Predicting patient response with models trained on cell lines and patient-derived xenografts by nonlinear transfer learning

Significance Cell lines have been extensively used to study anticancer agents, thereby establishing vast molecular and drug response datasets. Unfortunately, the translation of cell line–derived biomarkers often fails. To bridge this gap between model systems and clinical practice, we developed a mathematical framework to capture gene expression patterns shared between model systems and human tumors in a consensus space. In this space, we trained drug response predictors on a panel of 1,000 cell lines and successfully predicted drug response on approximately 1,300 human tumors. Finally, we derived an approach to interpret the predictors, and we propose potential mechanisms mediating the cytotoxic effects of two drugs. Experimental validation is required to confirm these results. Preclinical models have been the workhorse of cancer research, producing massive amounts of drug response data. Unfortunately, translating response biomarkers derived from these datasets to human tumors has proven to be particularly challenging. To address this challenge, we developed TRANSACT, a computational framework that builds a consensus space to capture biological processes common to preclinical models and human tumors and exploits this space to construct drug response predictors that robustly transfer from preclinical models to human tumors.
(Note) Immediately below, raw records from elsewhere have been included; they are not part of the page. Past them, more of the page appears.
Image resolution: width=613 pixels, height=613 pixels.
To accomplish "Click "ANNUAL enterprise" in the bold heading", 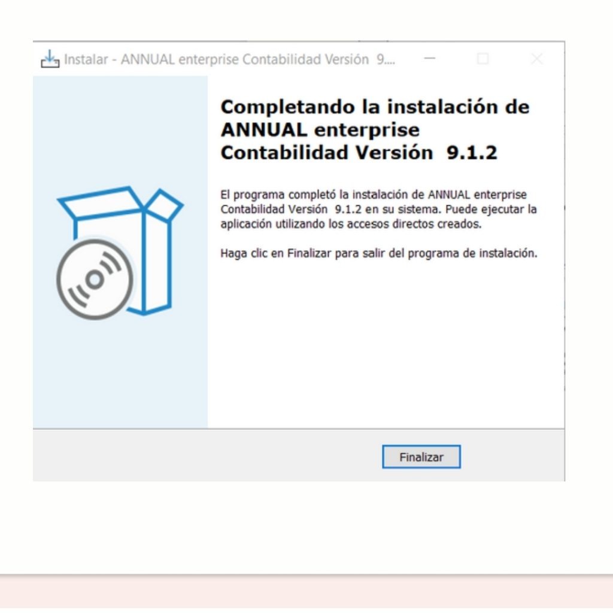I will tap(320, 130).
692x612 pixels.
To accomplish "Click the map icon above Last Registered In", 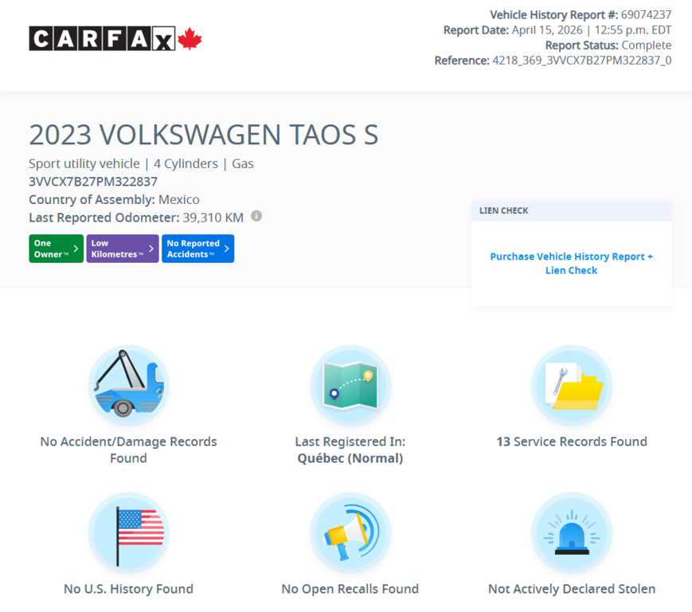I will tap(350, 385).
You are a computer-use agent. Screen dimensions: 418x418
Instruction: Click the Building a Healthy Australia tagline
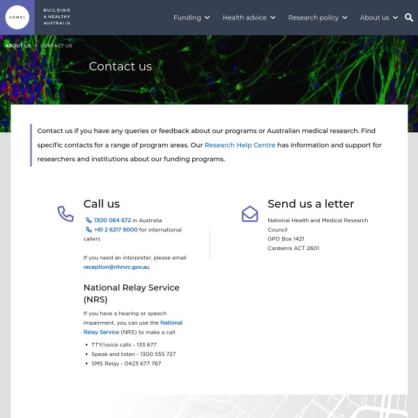(56, 17)
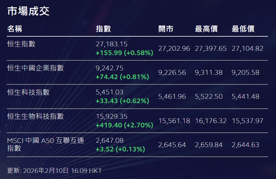Click the 更新 timestamp text
The height and width of the screenshot is (179, 276).
(x=54, y=171)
TRANSACT performs favorably compared to four competing approaches, including two deep learning approaches, on a set of 23 drug prediction challenges on The Cancer Genome Atlas and 226 metastatic tumors from the Hartwig Medical Foundation. We demonstrate that response predictions deliver a robust performance for a number of therapies of high clinical importance: platinum-based chemotherapies, gemcitabine, and paclitaxel. In contrast to other approaches, we demonstrate the interpretability of the TRANSACT predictors by correctly identifying known biomarkers of targeted therapies, and we propose potential mechanisms that mediate the resistance to two chemotherapeutic agents.